Oleksii Dubrovskyi, Erica Hasten, Steven M. Dudek, Michael T. Flavin, and Leo Li-Ying Chan
Acute respiratory distress syndrome (ARDS) is a serious condition with high mortality rate that has increased in the recent years due to the COVID-19 pandemic. Currently, effective pharmacological therapies have yet been discovered for ARDS, despite decades of laboratory and clinical studies.
ARDS onset typically generates an increase in the endothelial permeability causing the development of pulmonary edema that leads to respiratory failure during the primary event. In this work, we propose the use of phenotypic drug discovery (PDD) approach in the search for effective ARDS treatment due to its ability to identify first-in-class drugs and deliver results when the exact molecular mechanism is partially obscure. However, the PDD approach requires novel cell-based assays compatible with high-throughput and high-content screening (HTS/HCS) capability.

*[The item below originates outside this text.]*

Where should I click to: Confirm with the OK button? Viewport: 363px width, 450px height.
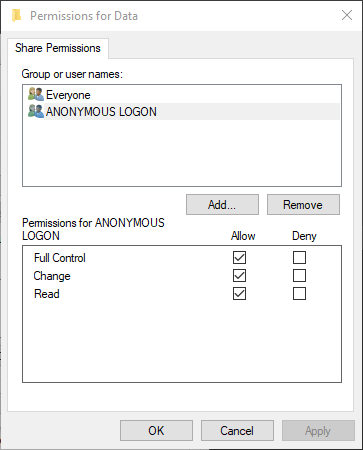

Here we demonstrate a novel fluorescence-based image cytometry method for directly determining endothelial barrier function. The image cytometry method simultaneously allows for rapid measurement of cell monolayer permeability and cell-based analysis. The time-dependent cell permeability showed an increase in human pulmonary artery endothelial cells (HPAEC) in response to the thrombin and TNF-α treatment, which correlates with previously published data obtained by trans-endothelial resistance measurements (TER).
The incorporation of image cytometry in combination with digital image analysis can substantially reduce assay variability and improves the signal window. Furthermore, the proposed image cytometry method can be easily adapted for HTS/HCS applications, which may be extended to assay permeability of brain endothelium, gut epithelium, and other cell barriers for potential therapeutic discovery.